### EXERCISE
Your task is to copy each line of the material that includes "will".

** Opening EXTRACTED INFORMATION block **

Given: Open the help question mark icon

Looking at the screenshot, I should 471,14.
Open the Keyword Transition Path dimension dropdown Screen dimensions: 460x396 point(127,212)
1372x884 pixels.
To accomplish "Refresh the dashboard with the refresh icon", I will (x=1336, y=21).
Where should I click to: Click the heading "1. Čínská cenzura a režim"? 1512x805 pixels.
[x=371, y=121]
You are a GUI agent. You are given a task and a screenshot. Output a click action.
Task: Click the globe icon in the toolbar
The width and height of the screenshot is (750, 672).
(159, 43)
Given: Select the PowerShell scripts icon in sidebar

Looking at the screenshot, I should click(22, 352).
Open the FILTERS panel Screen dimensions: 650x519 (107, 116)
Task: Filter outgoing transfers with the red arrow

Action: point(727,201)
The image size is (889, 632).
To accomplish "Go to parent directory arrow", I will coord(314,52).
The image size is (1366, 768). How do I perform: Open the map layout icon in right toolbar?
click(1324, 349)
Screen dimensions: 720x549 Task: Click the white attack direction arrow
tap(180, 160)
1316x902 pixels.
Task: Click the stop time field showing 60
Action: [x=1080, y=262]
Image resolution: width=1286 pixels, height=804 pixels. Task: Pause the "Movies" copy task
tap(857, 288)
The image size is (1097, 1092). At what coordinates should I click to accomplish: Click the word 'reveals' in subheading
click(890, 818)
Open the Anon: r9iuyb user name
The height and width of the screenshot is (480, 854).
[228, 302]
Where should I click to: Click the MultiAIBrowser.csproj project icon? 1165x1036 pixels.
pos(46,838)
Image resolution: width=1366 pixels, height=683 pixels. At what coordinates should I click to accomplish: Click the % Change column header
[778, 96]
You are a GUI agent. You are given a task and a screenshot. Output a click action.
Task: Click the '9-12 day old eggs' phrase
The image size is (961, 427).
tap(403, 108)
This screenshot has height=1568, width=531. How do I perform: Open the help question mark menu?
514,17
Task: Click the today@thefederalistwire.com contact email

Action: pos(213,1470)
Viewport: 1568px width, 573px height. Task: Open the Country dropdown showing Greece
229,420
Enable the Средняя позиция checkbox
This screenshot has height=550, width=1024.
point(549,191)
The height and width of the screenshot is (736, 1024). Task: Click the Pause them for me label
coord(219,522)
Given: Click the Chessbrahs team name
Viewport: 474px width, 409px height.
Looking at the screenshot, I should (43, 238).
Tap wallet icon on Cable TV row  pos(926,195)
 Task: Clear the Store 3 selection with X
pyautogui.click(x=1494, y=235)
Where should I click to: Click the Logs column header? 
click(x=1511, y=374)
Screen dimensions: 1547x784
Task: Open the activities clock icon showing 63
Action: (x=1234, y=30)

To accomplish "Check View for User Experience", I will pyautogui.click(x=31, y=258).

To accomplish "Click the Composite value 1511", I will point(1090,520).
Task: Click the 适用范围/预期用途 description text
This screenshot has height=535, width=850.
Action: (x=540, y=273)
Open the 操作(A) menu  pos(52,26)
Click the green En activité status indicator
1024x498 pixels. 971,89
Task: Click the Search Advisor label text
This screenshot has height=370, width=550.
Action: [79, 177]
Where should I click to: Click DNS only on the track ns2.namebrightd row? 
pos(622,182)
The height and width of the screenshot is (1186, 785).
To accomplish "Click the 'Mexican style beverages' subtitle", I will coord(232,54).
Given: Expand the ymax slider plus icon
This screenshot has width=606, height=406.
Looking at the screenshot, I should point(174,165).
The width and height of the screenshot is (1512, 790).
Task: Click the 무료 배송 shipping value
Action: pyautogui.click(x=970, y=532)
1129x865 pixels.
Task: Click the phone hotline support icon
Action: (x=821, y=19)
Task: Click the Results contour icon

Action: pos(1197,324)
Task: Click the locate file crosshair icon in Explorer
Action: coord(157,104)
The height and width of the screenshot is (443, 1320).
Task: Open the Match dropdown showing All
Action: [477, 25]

** Closing EXTRACTED INFORMATION block **

### EXERCISE ANSWER
To accomplish "Refresh the dashboard with the refresh icon", I will (x=1336, y=21).
To accomplish "Go to parent directory arrow", I will coord(314,52).
To accomplish "Check View for User Experience", I will pyautogui.click(x=31, y=258).
To accomplish "Click the Composite value 1511", I will point(1090,520).
To accomplish "Click the 'Mexican style beverages' subtitle", I will coord(232,54).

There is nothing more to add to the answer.